Using CNN to do a classification task.

import tensorflow as tf
import pandas as pd
import matplotlib as plt
import time

from tensorflow import keras
print(tf.version)
print(keras.version)

CONFIG_ENABLE_PLOT=0

fashion_mnist = keras.datasets.fashion_mnist
(X_train_full, y_train_full), (X_test, y_test) = fashion_mnist.load_data()

X_train_full = X_train_full.reshape(-1, 28, 28, 1)
print("X_train_full.shape: ", X_train_full.shape)
print("X_train_full.dtype: ", X_train_full.dtype)

X_valid, X_train = X_train_full[:5000] / 255.0, X_train_full[5000:]/255.0
y_valid, y_train = y_train_full[:5000], y_train_full[5000:]
print("X_test shape: ", X_test.shape)
X_test = X_test.reshape(-1, 28, 28, 1)
X_test = X_test / 255.0
class_names = [“T-shirt/top”,“Trouser”, “Pullover”, “Dress”, “Coat” , “Sandal”, “Shirt”, “Sneaker”,“Bad”,“Ankle boot”]
‘’’
model=keras.models.Sequential()
model.add(keras.layers.Flatten(input_shape = [28, 28]))
model.add(keras.layers.Dense(300, activation=“relu”))
model.add(keras.layers.Dense(100, activation=“relu”))
model.add(keras.layers.Dense(30, activation=“softmax”))
‘’’

model=keras.models.Sequential([
keras.layers.Conv2D(64, 7, activation=“relu”, padding=“same”, input_shape=[28, 28, 1]),
keras.layers.MaxPooling2D(2),
keras.layers.Conv2D(128, 3, activation=“relu”, padding=“same”),
keras.layers.Conv2D(128, 3, activation=“relu”, padding=“same”),
keras.layers.MaxPooling2D(2),
keras.layers.Conv2D(256, 3, activation=“relu”, padding=“same”),
keras.layers.Conv2D(256, 3, activation=“relu”, padding=“same”),
keras.layers.MaxPooling2D(2),
keras.layers.Flatten(),
keras.layers.Dense(128, activation=“relu”),
keras.layers.Dropout(0.5),
keras.layers.Dense(64, activation=“relu”),
keras.layers.Dropout(0.5),
keras.layers.Dense(10, activation=“softmax”)
])

print("model summary: ", model.summary())

model.compile(loss=“sparse_categorical_crossentropy”, optimizer=“sgd”, metrics=[“accuracy”])
history=model.fit(X_train, y_train, epochs=10, validation_data=(X_valid, y_valid))

pd.DataFrame(history.history).plot(figsize=(8, 5))

if CONFIG_ENABLE_PLOT:
plt.pyplot.grid(True)
plt.pyplot.gca().set_ylim(0, 1)
plt.pyplot.show()

model.evaluate(X_test, y_test)

print("model layers: ", model.layers)
weights, biases = model.layers[1].get_weights()
print("weights, biases (shapes): ", weights, biases, weights.shape, biases.shape)
model.save(“p297.h5”)
X_new = X_test[:3]
y_proba = model.predict(X_new)
print(y_proba.round(2))

y_pred = model.predict_classes(X_new)
print("y_pred: ", y_pred)

rsampath · August 20, 2021, 4:36am

Its running on CPU and that’s why its slow.
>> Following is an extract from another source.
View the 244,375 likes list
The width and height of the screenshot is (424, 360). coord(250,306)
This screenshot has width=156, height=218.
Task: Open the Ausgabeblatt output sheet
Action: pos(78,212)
Deep leanring models don’t support AMD Radeon GPU. They only work on Nvidia GPUs. This is the same for both Tensorflow and PyTorch.

Because the network is training using CPU, Deep models (with many CNN layers as here) will be slower than shallow networks.

I would suggest you try this in Google’s Colab environment. Please choose Runtime → Change RUntime as GPU in https://colab.research.google.com/

Bhack · August 20, 2021, 11:00am

It Is supported, see tensorflow-rocm · PyPI

rsampath · August 20, 2021, 11:53am

Thanks @Bhack. I didn’t realize that Radeon GPU’s are supported. @guen_gn - Did you install tensorflow through this package - tensorflow-rocm · PyPI

Also, is your OS one listed in the compatibility for AMD GPUs - https://rocmdocs.amd.com/en/latest/Current_Release_Notes/Current-Release-Notes.html#list-of-supported-operating-systems

guen_gn · August 20, 2021, 3:10pm

yes tensorflow-rocm installed.

guen_gn · October 3, 2021, 9:35am

GPU Radeon support question is shot down as candidate. Any other ideas?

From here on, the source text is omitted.